InfoQ: Testing and Quality Control the only Certification Needed?

A new certification for software developers should not be about OOP, metaprogramming, macros, design patterns or any in depth knowledge of programming languages. Reginald Braithwaite believes that only one subject must be on the examination list: testing and quality control.

Braithwaite stresses that this is not a debate on “whether to have separate testers or whether programmers should test themselves.” He simply asserts that, judging from his experience, safety is of crucial importance for software development in commercial environment. Hence, developers’ ability to ensure that software does what it is expected to do should be the prerequisite to any software development job…

While I’m not sure that any of the certifications currently available in the software business actually add value, the underlying message deserves to be shouted:

IF YOU DON’T CARE WHETHER YOUR CODE WORKS OR NOT, GET THE HELL OUT OF THE PROFESSION!

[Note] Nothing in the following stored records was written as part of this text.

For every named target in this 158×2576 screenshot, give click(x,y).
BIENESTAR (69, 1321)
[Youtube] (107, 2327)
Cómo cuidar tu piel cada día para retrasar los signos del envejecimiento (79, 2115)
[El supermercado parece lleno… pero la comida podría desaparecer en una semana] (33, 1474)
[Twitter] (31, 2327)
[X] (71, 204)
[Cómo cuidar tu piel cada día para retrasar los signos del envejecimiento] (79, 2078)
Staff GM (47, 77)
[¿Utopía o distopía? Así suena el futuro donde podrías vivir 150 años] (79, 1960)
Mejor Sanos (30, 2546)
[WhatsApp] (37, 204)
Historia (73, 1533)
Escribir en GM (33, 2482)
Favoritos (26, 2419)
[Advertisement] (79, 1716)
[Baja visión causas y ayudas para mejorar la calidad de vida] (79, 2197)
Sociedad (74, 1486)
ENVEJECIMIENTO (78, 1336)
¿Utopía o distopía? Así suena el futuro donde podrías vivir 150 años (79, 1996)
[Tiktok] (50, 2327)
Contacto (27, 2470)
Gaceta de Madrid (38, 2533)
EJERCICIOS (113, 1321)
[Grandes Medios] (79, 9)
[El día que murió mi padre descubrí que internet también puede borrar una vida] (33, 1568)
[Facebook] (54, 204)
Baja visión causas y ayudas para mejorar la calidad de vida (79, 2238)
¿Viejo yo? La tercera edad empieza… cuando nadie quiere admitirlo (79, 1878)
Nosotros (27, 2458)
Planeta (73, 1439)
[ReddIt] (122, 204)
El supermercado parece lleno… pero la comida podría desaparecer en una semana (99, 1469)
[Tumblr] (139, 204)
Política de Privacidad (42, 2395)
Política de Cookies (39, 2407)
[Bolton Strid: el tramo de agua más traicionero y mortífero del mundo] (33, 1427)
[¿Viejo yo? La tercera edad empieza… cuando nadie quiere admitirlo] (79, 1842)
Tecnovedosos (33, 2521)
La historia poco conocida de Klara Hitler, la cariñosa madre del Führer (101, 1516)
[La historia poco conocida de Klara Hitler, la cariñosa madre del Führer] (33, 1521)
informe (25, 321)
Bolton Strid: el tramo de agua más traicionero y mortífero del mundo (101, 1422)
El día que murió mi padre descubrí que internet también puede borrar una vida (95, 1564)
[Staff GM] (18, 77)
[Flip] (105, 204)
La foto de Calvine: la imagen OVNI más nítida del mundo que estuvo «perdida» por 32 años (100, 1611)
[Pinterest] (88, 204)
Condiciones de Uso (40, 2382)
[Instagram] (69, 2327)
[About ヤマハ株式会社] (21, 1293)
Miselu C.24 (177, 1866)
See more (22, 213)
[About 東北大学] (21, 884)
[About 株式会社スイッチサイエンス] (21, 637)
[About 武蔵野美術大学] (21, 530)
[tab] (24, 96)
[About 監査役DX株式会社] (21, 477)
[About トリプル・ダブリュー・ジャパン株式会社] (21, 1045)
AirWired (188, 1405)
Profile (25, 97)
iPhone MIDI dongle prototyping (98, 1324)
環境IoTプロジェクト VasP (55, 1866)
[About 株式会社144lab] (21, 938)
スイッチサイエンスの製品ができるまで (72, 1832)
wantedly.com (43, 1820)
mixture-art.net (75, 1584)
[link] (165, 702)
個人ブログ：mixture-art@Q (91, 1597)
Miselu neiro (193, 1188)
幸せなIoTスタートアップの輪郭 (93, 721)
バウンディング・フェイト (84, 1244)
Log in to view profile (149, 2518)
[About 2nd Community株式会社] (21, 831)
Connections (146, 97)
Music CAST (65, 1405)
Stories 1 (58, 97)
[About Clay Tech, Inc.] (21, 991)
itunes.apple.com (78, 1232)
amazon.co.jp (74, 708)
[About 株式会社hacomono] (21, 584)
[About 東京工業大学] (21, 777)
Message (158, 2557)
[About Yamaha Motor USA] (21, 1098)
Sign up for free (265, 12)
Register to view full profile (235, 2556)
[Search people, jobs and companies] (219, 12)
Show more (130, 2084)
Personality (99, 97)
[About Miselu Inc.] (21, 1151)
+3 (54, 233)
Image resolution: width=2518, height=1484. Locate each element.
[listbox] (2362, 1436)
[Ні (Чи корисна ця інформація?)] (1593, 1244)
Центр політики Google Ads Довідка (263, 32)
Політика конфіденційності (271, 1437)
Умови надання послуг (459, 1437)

If you don’t know how to tell whether your code works or not, it’s pretty clear you don’t care. And if you don’t understand that “works” is defined by your users, not yourself, well…

Greg, your professional Master’s degree better have lots of Quality in it, with a good dose of User-Centered Engineering.

One Comment

  1. Adam Goucher wrote:

    Okay, deliberate Adam-bait taken. 🙂

    When will the current fascination with certification end?

    The issue is not whether or not certification is good / has value or not. It is what do you teach / test upon. For instance, one of the articles linked from the article says ‘black box testing.’ What the heck does that mean? Boundry Testing? Well, a dozen of the current leaders in the testing community spent 2 or 3 days discussing ‘what is a boundry’ and guess what, they couldn’t agree. How do you write a test around that.

    It’s more important that the people know how to *think* — and good luck writing an exam based around that.